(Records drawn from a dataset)
--- START ---

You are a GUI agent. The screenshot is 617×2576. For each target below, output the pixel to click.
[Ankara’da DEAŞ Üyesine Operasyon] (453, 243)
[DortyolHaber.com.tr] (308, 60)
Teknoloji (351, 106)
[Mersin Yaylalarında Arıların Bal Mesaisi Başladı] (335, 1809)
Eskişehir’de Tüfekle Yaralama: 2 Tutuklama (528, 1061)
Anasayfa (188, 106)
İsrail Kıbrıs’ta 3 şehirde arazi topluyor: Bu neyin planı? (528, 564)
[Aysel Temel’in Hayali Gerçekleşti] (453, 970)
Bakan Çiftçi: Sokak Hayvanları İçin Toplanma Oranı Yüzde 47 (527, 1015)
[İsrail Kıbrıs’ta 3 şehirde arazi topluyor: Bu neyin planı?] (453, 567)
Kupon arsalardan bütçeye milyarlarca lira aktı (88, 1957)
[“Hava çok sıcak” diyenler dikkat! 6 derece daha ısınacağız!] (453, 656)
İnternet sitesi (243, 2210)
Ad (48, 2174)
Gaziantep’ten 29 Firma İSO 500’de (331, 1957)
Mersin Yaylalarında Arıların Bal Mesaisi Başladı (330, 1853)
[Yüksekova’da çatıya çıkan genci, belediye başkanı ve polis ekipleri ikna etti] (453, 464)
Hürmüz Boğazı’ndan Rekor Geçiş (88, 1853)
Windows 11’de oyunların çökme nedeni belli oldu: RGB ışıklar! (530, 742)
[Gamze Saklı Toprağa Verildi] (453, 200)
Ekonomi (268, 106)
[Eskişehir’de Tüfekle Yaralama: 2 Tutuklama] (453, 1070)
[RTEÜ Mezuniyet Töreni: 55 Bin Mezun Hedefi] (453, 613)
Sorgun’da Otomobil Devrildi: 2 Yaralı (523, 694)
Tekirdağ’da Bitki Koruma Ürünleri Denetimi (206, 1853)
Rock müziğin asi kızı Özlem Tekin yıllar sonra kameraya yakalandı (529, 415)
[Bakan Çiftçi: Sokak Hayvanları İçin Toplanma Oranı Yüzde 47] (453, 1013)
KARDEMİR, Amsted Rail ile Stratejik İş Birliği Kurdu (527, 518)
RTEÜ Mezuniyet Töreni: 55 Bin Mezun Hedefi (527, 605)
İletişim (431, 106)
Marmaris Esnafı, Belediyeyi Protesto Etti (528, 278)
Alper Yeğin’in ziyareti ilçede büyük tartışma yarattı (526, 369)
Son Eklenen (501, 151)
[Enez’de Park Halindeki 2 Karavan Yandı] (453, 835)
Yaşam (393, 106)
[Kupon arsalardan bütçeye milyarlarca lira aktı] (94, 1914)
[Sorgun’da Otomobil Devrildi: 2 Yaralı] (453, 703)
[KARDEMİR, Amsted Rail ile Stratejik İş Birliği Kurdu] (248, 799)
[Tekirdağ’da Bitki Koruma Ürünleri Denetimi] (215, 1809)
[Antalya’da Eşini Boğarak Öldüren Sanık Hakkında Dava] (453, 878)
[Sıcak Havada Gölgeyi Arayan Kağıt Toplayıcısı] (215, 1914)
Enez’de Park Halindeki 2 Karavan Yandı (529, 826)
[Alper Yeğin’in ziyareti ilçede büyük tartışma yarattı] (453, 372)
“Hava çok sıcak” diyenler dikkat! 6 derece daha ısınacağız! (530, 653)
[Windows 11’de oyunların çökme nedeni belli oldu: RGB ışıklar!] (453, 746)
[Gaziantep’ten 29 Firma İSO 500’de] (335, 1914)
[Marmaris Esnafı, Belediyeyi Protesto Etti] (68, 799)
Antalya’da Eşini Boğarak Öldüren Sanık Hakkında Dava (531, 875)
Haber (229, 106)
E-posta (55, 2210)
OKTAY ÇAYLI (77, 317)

--- END ---

* **To do**
Beginning at the line above with "[Sorgun’da Otomobil Devrildi: 2" and finishing at the line with "[Marmaris Esnafı, Belediyeyi", return each line exactly and return nothing else.

* **Answer section**
[Sorgun’da Otomobil Devrildi: 2 Yaralı] (453, 703)
[KARDEMİR, Amsted Rail ile Stratejik İş Birliği Kurdu] (248, 799)
[Tekirdağ’da Bitki Koruma Ürünleri Denetimi] (215, 1809)
[Antalya’da Eşini Boğarak Öldüren Sanık Hakkında Dava] (453, 878)
[Sıcak Havada Gölgeyi Arayan Kağıt Toplayıcısı] (215, 1914)
Enez’de Park Halindeki 2 Karavan Yandı (529, 826)
[Alper Yeğin’in ziyareti ilçede büyük tartışma yarattı] (453, 372)
“Hava çok sıcak” diyenler dikkat! 6 derece daha ısınacağız! (530, 653)
[Windows 11’de oyunların çökme nedeni belli oldu: RGB ışıklar!] (453, 746)
[Gaziantep’ten 29 Firma İSO 500’de] (335, 1914)
[Marmaris Esnafı, Belediyeyi Protesto Etti] (68, 799)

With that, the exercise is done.